Deciding that my report could be finished tomorrow, I grabbed my gear and made my way down to my car making a quick stop in to the morgue to check if Henry had already left, which according to the night guard he had. Driving to Henry's apartment by myself gave me way too much time to ponder my feelings for Henry and what Mike had said, could we really become something more than friends? Would we be able to make it work between us? Could Henry love me the same way he seemed to have loved Abigail? These were all questions that were running through my head, and all ones that confused me. Not that I hadn't been asking myself these same questions for the last six months now but to have someone else point them out and make me question myself wasn't helping much. Ugh I needed to stop thinking like this! After the case we'd just finished there was no way that I was going to be alright with thinking like this. A mother had been killed in front of her kids and then the kids had been tortured and killed as well, it had been a horrible case for all of us to work on and it was one that would be forever seared into my mind.
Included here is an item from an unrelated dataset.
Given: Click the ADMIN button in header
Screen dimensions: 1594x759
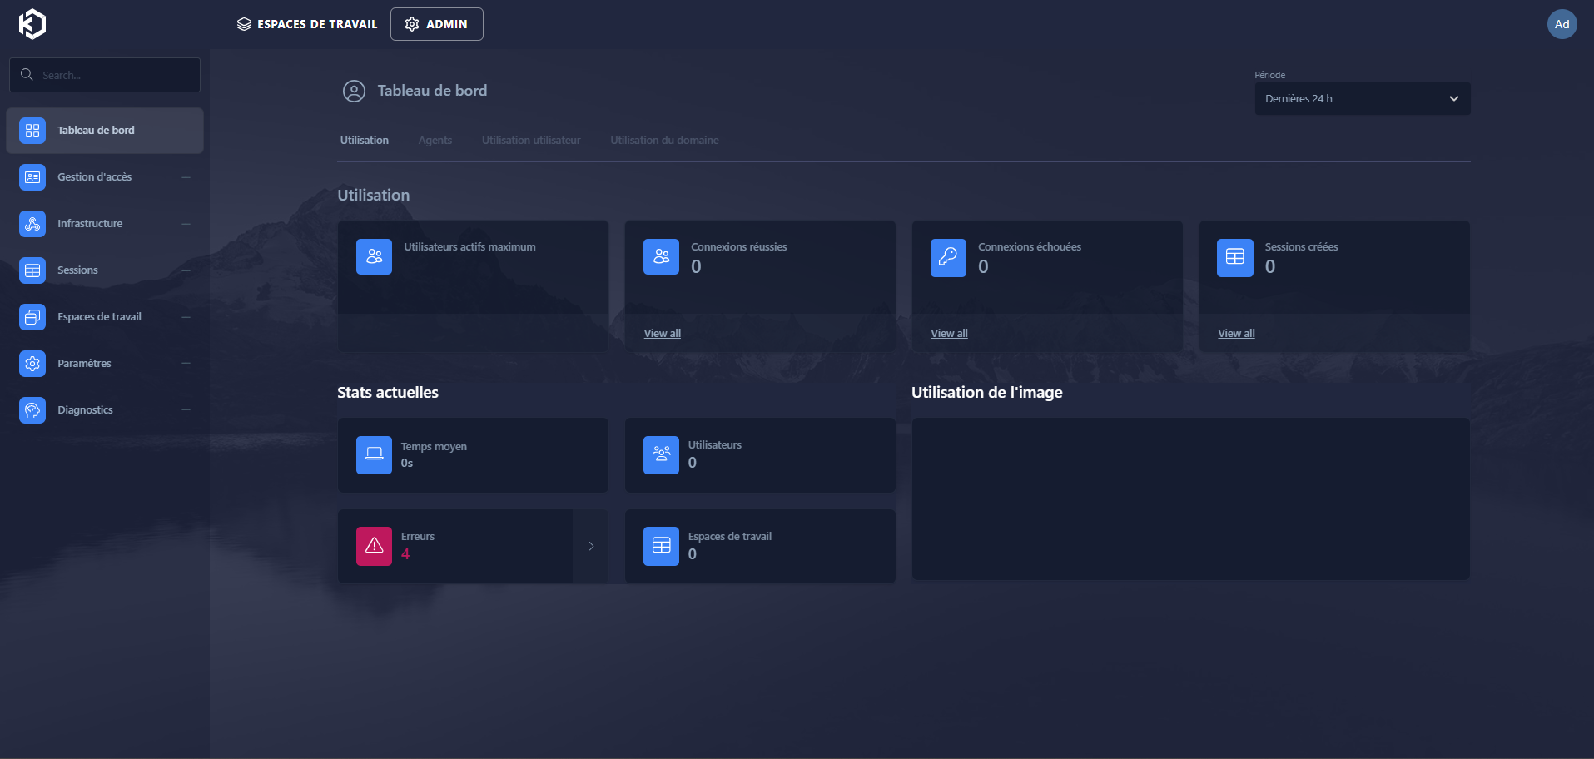Looking at the screenshot, I should [x=437, y=24].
When I arrived in front of Abe's Antiques, I grabbed my bag and then knocked on the door of the shop, before realising that there was a letter there with my name on it. Honestly if this was anyone else I would be 100% certain that this letter would be gone by now but somehow it was still there. I grabbed it and read in Henry's elegant script:

Jo

Please excuse me for not greeting you when you arrived but I have been preparing our meal for the evening and I wanted it to be something special. I am not Abraham and have less confidence when cooking. The door is unlocked but please would you lock it behind you when you come up. Thank you for coming

Henry

I smiled reading over the note again, it seemed so old-fashioned to leave notes on one's door but then again it was something that didn't seem out of place when Henry did it. Opening the door I walked through, locking the door behind me before making my way upstairs into the apartment above the store. Thinking that one day I would actually have to stop in the store to take a look at all the antiques instead of just coming in to collect Henry or spend time with Abe and Henry after work.
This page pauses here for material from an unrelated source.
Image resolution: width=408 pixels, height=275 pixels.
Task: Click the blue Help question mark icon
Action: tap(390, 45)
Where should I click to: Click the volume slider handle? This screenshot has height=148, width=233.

I was greeted by the sight of Henry standing over the stove stirring something in a pot, from the ties around his back I could see that he was wearing an apron, something that striked me as a little odd. I made my way further into his apartment and stepped on a creaky floor board, one that I had never noticed before cause Abe or Henry were usually there to help me avoid it. Henry upon hearing the floor board turned with a wooden spoon in his right hand, a smile on his face and flour all over the apron and his face. I chuckled at the sight, making my way closer to him to try and wipe some of the excess flour off of him.

"You know the flour is supposed to be in the meal not all over you or did you have some kind of accident?" I teased and he raised his eyebrow but the smile still lingered.

"I know but I tend to get a little lost in the task and may have accidently chosen a dish that was beyond my expertise" he said wiping his arm over his eyebrow.

"Well then why did you chose it?" I asked and he looked at me a small smile on his face and a glint in his eye, I raised an eyebrow at him and he sighed answering a little nervously

"I uh- wanted to impress you. I mean I know we're colleagues and friends but I don't know something about doing this for you just felt right" and I smiled, my heart beating quicker at what he just said, making me think of everything that I was trying to stop. Seeing the look on my face he turned to the sink washed his hands and said

"Would you like some red wine? Apparently it goes splendidly with the sautéed chicken and cranberry sauce" he said and I nodded, thanking the lucky stars that he was trying to change the conversation.

"I would love some" I said and he nodded going over to a cabinet and grabbing two wine glasses before filling them half way. He handed me a glass and then we clinked our glasses together. Tasting the red liquid I moaned for a red wine it was a little sweet but it tasted amazing. I looked up and my eyes connected with Henry's, I felt the blush rise on my cheeks before he smiled and made his way back to the stove, grabbing a tea spoon and dipping it into the sauce

"Here try some" he said holding out the spoon for me to taste. I was about to protest when he had the spoon in front of my mouth, opening my mouth he placed the spoon in my mouth before the cranberry sauce was on my tongue and I tasted the delicious sauce.

"Mm, that's so good" I said, and Henry beamed at me. I watched as he grabbed another teaspoon and tried it himself.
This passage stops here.